#### Dataset records ####

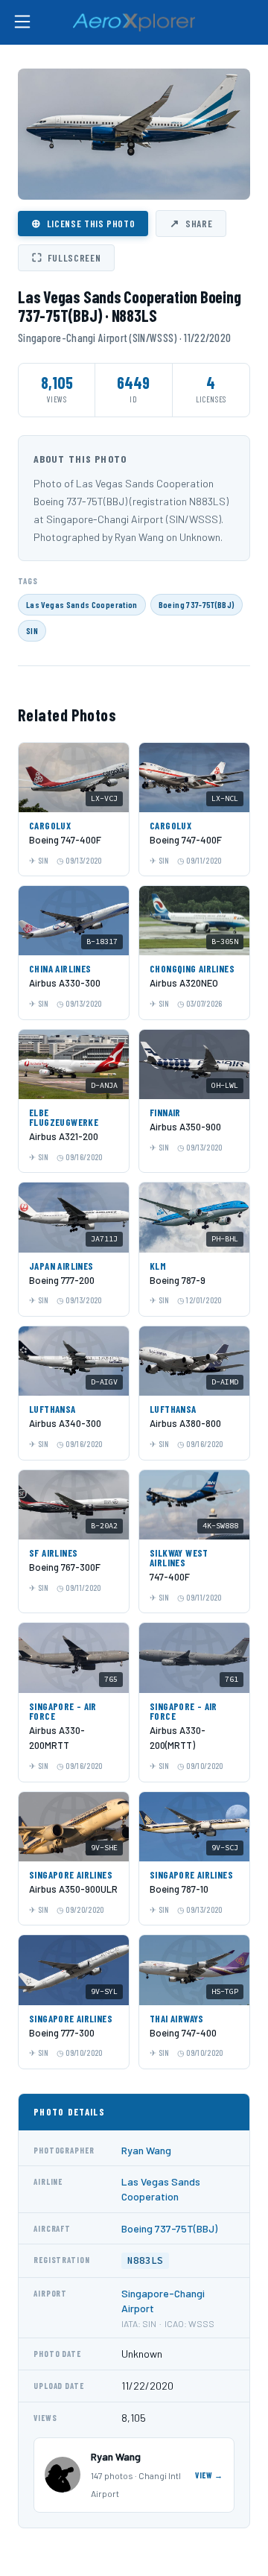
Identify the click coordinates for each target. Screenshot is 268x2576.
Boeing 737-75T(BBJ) (196, 604)
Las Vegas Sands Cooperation (82, 604)
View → (209, 2475)
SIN (32, 630)
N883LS (145, 2260)
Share (191, 223)
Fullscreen (66, 257)
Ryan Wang (146, 2150)
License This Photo (83, 223)
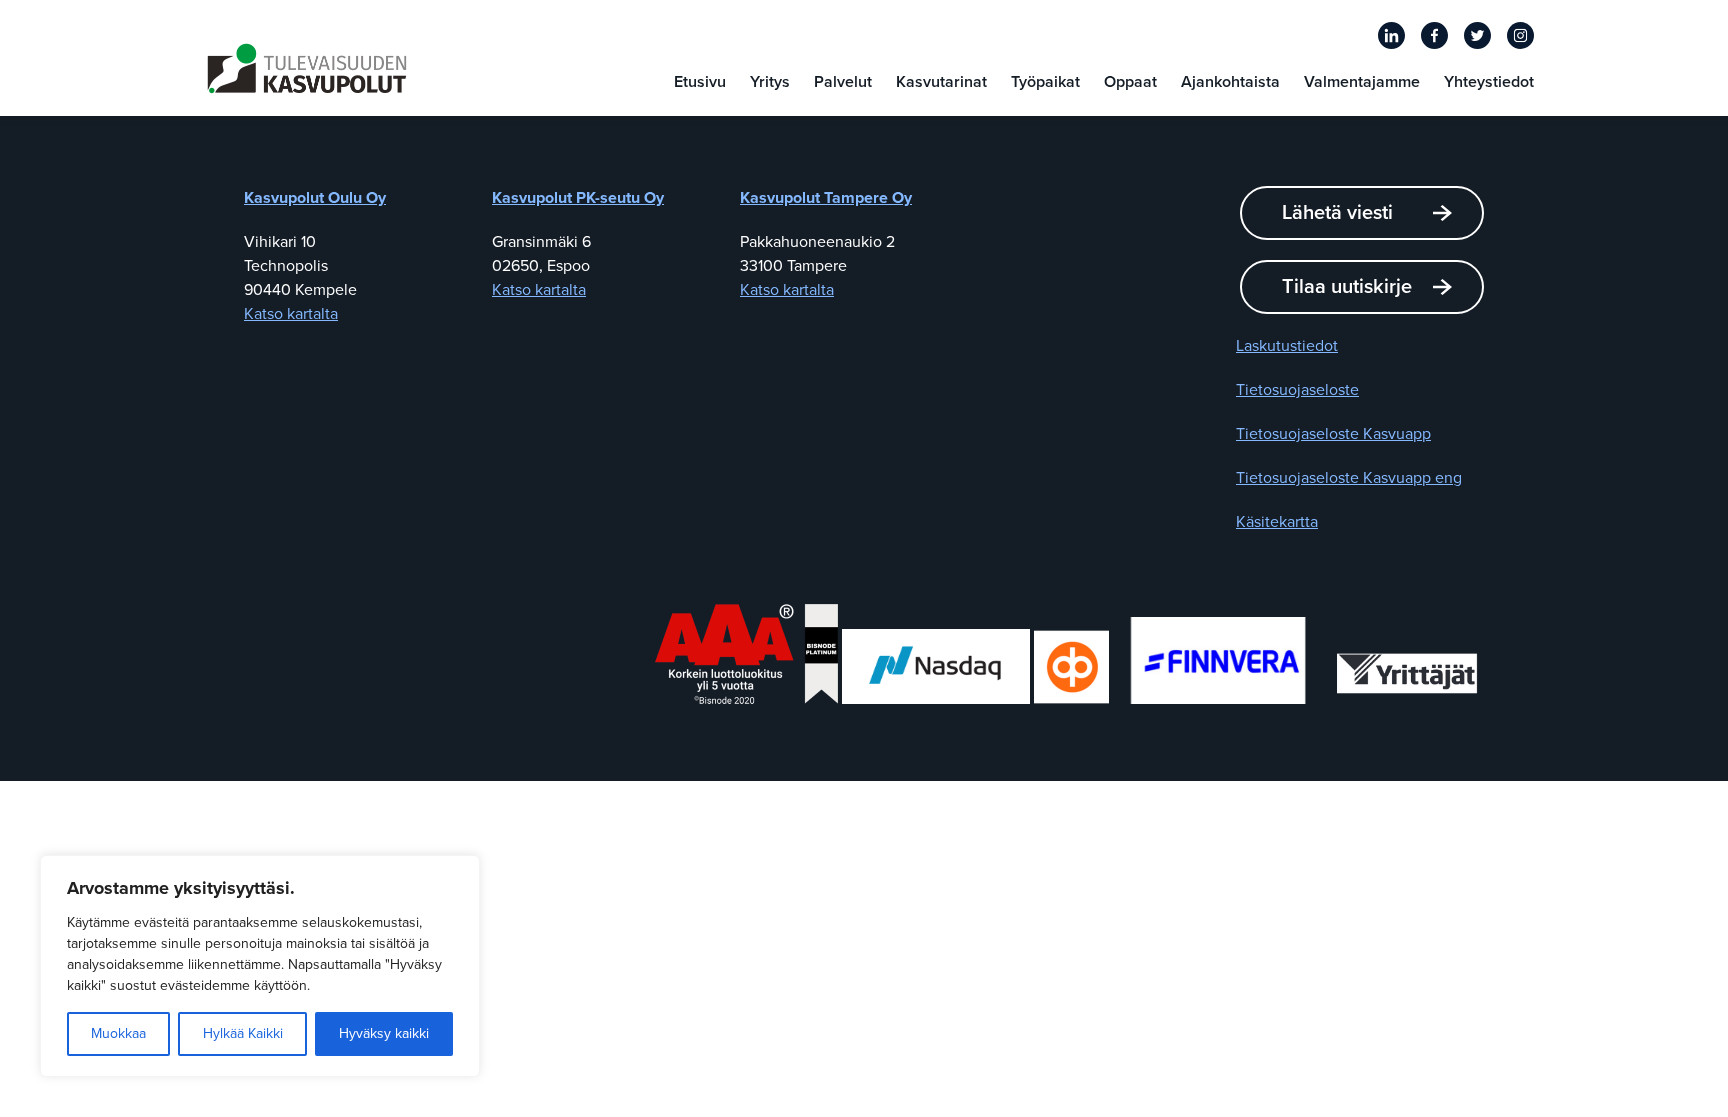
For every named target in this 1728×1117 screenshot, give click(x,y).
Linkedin (1391, 35)
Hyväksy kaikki (384, 1033)
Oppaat (1130, 82)
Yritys (770, 82)
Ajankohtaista (1230, 82)
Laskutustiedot (1287, 346)
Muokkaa (118, 1033)
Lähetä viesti (1337, 213)
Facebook (1434, 35)
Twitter (1477, 35)
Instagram (1520, 35)
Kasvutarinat (941, 82)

####

Except for the pictures, write the data out exactly.

Identify the click coordinates for each target. Screenshot is 268x2576.
Boeing 737-75T(BBJ) (196, 604)
Las Vegas Sands Cooperation (82, 604)
View → (209, 2475)
SIN (32, 630)
N883LS (145, 2260)
Share (191, 223)
Fullscreen (66, 257)
Ryan Wang (146, 2150)
License This Photo (83, 223)
For every named target in this 1728×1117 screenshot, give click(x,y).
Linkedin (1391, 35)
Hyväksy kaikki (384, 1033)
Oppaat (1130, 82)
Yritys (770, 82)
Ajankohtaista (1230, 82)
Laskutustiedot (1287, 346)
Muokkaa (118, 1033)
Lähetä viesti (1337, 213)
Facebook (1434, 35)
Twitter (1477, 35)
Instagram (1520, 35)
Kasvutarinat (941, 82)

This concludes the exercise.